- [GOAL]: Copy out the following records line for line, with no changes.

++++ DATASET RECORDS ++++

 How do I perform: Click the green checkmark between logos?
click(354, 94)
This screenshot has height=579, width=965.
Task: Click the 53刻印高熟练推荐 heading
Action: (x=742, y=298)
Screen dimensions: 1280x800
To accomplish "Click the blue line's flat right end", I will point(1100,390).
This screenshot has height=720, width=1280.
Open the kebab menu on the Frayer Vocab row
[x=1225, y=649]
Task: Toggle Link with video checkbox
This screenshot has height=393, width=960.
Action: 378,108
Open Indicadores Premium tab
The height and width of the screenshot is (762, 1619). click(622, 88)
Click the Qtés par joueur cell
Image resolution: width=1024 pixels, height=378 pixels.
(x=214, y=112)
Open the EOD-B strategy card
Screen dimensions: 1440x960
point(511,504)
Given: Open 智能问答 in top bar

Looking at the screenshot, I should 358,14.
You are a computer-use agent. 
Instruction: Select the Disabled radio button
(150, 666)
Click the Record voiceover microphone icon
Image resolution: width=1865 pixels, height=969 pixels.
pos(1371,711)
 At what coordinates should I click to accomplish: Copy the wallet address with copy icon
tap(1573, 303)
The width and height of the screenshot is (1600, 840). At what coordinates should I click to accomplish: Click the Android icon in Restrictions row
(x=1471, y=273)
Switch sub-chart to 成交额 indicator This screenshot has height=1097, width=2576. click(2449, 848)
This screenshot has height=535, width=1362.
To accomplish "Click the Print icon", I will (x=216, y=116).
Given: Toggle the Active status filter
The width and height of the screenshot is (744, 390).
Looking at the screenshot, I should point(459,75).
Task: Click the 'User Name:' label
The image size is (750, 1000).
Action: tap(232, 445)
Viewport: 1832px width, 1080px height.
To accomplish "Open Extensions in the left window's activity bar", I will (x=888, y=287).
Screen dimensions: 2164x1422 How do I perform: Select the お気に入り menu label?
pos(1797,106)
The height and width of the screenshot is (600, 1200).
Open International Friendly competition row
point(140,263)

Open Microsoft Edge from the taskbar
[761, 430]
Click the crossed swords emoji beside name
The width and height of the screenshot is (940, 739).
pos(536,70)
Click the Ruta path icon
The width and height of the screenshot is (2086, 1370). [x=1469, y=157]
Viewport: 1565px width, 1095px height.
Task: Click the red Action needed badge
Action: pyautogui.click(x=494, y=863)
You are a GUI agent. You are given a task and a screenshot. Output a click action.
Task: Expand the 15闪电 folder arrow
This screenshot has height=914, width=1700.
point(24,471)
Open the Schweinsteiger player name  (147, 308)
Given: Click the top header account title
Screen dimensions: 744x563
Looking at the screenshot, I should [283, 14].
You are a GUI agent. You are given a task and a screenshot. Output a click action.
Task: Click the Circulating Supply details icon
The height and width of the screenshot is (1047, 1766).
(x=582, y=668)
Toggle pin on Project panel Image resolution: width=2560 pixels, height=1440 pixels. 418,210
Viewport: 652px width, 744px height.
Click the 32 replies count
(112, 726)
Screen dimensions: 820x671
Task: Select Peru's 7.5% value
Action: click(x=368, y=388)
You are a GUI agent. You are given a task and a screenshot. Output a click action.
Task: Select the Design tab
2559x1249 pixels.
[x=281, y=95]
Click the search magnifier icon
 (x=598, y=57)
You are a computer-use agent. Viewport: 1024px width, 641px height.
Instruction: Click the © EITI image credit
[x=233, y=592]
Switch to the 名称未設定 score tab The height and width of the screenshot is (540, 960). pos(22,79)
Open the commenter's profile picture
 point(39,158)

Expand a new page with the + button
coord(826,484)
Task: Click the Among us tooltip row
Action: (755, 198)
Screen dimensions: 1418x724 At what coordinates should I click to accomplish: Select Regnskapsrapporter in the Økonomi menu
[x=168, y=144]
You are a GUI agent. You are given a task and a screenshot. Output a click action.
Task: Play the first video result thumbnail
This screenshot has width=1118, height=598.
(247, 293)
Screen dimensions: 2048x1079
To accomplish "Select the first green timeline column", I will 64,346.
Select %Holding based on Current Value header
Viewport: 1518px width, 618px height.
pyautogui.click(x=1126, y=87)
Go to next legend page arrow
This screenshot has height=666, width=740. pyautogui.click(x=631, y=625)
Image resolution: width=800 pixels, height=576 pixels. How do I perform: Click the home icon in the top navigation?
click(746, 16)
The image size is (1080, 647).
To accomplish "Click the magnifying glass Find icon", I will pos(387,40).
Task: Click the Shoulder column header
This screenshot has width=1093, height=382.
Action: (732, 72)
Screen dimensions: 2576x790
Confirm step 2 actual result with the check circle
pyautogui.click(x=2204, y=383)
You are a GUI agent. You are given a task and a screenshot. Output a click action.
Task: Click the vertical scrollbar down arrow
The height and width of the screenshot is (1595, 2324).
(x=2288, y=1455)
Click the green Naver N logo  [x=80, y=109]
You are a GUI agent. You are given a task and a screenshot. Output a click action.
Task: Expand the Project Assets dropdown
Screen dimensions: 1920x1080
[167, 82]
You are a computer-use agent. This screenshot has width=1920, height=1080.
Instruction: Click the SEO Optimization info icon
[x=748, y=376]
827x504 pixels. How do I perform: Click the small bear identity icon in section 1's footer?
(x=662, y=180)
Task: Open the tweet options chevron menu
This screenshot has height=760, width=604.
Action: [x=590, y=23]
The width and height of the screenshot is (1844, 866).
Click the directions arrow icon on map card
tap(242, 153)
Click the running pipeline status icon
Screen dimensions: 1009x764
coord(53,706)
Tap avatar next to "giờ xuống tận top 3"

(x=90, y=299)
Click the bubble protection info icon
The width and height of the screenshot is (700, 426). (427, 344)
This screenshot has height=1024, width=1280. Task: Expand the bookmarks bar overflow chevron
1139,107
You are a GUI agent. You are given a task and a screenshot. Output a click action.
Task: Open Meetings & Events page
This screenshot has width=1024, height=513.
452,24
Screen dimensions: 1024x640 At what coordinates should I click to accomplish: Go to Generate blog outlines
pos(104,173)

++++

- [ANSWER TO THE PROBLEM]:
 How do I perform: Click the green checkmark between logos?
click(354, 94)
This screenshot has height=579, width=965.
Task: Click the 53刻印高熟练推荐 heading
Action: (x=742, y=298)
Screen dimensions: 1280x800
To accomplish "Click the blue line's flat right end", I will point(1100,390).
This screenshot has height=720, width=1280.
Open the kebab menu on the Frayer Vocab row
[x=1225, y=649]
Task: Toggle Link with video checkbox
This screenshot has height=393, width=960.
Action: 378,108
Open Indicadores Premium tab
The height and width of the screenshot is (762, 1619). click(622, 88)
Click the Qtés par joueur cell
Image resolution: width=1024 pixels, height=378 pixels.
(x=214, y=112)
Open the EOD-B strategy card
Screen dimensions: 1440x960
point(511,504)
Given: Open 智能问答 in top bar

Looking at the screenshot, I should 358,14.
You are a computer-use agent. 
Instruction: Select the Disabled radio button
(150, 666)
Click the Record voiceover microphone icon
Image resolution: width=1865 pixels, height=969 pixels.
pos(1371,711)
 At what coordinates should I click to accomplish: Copy the wallet address with copy icon
tap(1573, 303)
The width and height of the screenshot is (1600, 840). At what coordinates should I click to accomplish: Click the Android icon in Restrictions row
(x=1471, y=273)
Switch sub-chart to 成交额 indicator This screenshot has height=1097, width=2576. click(2449, 848)
This screenshot has height=535, width=1362.
To accomplish "Click the Print icon", I will (x=216, y=116).
Given: Toggle the Active status filter
The width and height of the screenshot is (744, 390).
Looking at the screenshot, I should point(459,75).
Task: Click the 'User Name:' label
The image size is (750, 1000).
Action: tap(232, 445)
Viewport: 1832px width, 1080px height.
To accomplish "Open Extensions in the left window's activity bar", I will (x=888, y=287).
Screen dimensions: 2164x1422 How do I perform: Select the お気に入り menu label?
pos(1797,106)
The height and width of the screenshot is (600, 1200).
Open International Friendly competition row
point(140,263)

Open Microsoft Edge from the taskbar
[761, 430]
Click the crossed swords emoji beside name
The width and height of the screenshot is (940, 739).
pos(536,70)
Click the Ruta path icon
The width and height of the screenshot is (2086, 1370). [x=1469, y=157]
Viewport: 1565px width, 1095px height.
Task: Click the red Action needed badge
Action: pyautogui.click(x=494, y=863)
You are a GUI agent. You are given a task and a screenshot. Output a click action.
Task: Expand the 15闪电 folder arrow
This screenshot has height=914, width=1700.
point(24,471)
Open the Schweinsteiger player name  (147, 308)
Given: Click the top header account title
Screen dimensions: 744x563
Looking at the screenshot, I should [283, 14].
You are a GUI agent. You are given a task and a screenshot. Output a click action.
Task: Click the Circulating Supply details icon
The height and width of the screenshot is (1047, 1766).
(x=582, y=668)
Toggle pin on Project panel Image resolution: width=2560 pixels, height=1440 pixels. 418,210
Viewport: 652px width, 744px height.
Click the 32 replies count
(112, 726)
Screen dimensions: 820x671
Task: Select Peru's 7.5% value
Action: click(x=368, y=388)
You are a GUI agent. You are given a task and a screenshot. Output a click action.
Task: Select the Design tab
2559x1249 pixels.
[x=281, y=95]
Click the search magnifier icon
 (x=598, y=57)
You are a computer-use agent. Viewport: 1024px width, 641px height.
Instruction: Click the © EITI image credit
[x=233, y=592]
Switch to the 名称未設定 score tab The height and width of the screenshot is (540, 960). pos(22,79)
Open the commenter's profile picture
 point(39,158)

Expand a new page with the + button
coord(826,484)
Task: Click the Among us tooltip row
Action: (755, 198)
Screen dimensions: 1418x724 At what coordinates should I click to accomplish: Select Regnskapsrapporter in the Økonomi menu
[x=168, y=144]
You are a GUI agent. You are given a task and a screenshot. Output a click action.
Task: Play the first video result thumbnail
This screenshot has width=1118, height=598.
(247, 293)
Screen dimensions: 2048x1079
To accomplish "Select the first green timeline column", I will 64,346.
Select %Holding based on Current Value header
Viewport: 1518px width, 618px height.
pyautogui.click(x=1126, y=87)
Go to next legend page arrow
This screenshot has height=666, width=740. pyautogui.click(x=631, y=625)
Image resolution: width=800 pixels, height=576 pixels. How do I perform: Click the home icon in the top navigation?
click(746, 16)
The image size is (1080, 647).
To accomplish "Click the magnifying glass Find icon", I will pos(387,40).
Task: Click the Shoulder column header
This screenshot has width=1093, height=382.
Action: (732, 72)
Screen dimensions: 2576x790
Confirm step 2 actual result with the check circle
pyautogui.click(x=2204, y=383)
You are a GUI agent. You are given a task and a screenshot. Output a click action.
Task: Click the vertical scrollbar down arrow
The height and width of the screenshot is (1595, 2324).
(x=2288, y=1455)
Click the green Naver N logo  [x=80, y=109]
You are a GUI agent. You are given a task and a screenshot. Output a click action.
Task: Expand the Project Assets dropdown
Screen dimensions: 1920x1080
[167, 82]
You are a computer-use agent. This screenshot has width=1920, height=1080.
Instruction: Click the SEO Optimization info icon
[x=748, y=376]
827x504 pixels. How do I perform: Click the small bear identity icon in section 1's footer?
(x=662, y=180)
Task: Open the tweet options chevron menu
This screenshot has height=760, width=604.
Action: [x=590, y=23]
The width and height of the screenshot is (1844, 866).
Click the directions arrow icon on map card
tap(242, 153)
Click the running pipeline status icon
Screen dimensions: 1009x764
coord(53,706)
Tap avatar next to "giờ xuống tận top 3"

(x=90, y=299)
Click the bubble protection info icon
The width and height of the screenshot is (700, 426). (427, 344)
This screenshot has height=1024, width=1280. Task: Expand the bookmarks bar overflow chevron
1139,107
You are a GUI agent. You are given a task and a screenshot. Output a click action.
Task: Open Meetings & Events page
This screenshot has width=1024, height=513.
452,24
Screen dimensions: 1024x640 At what coordinates should I click to accomplish: Go to Generate blog outlines
pos(104,173)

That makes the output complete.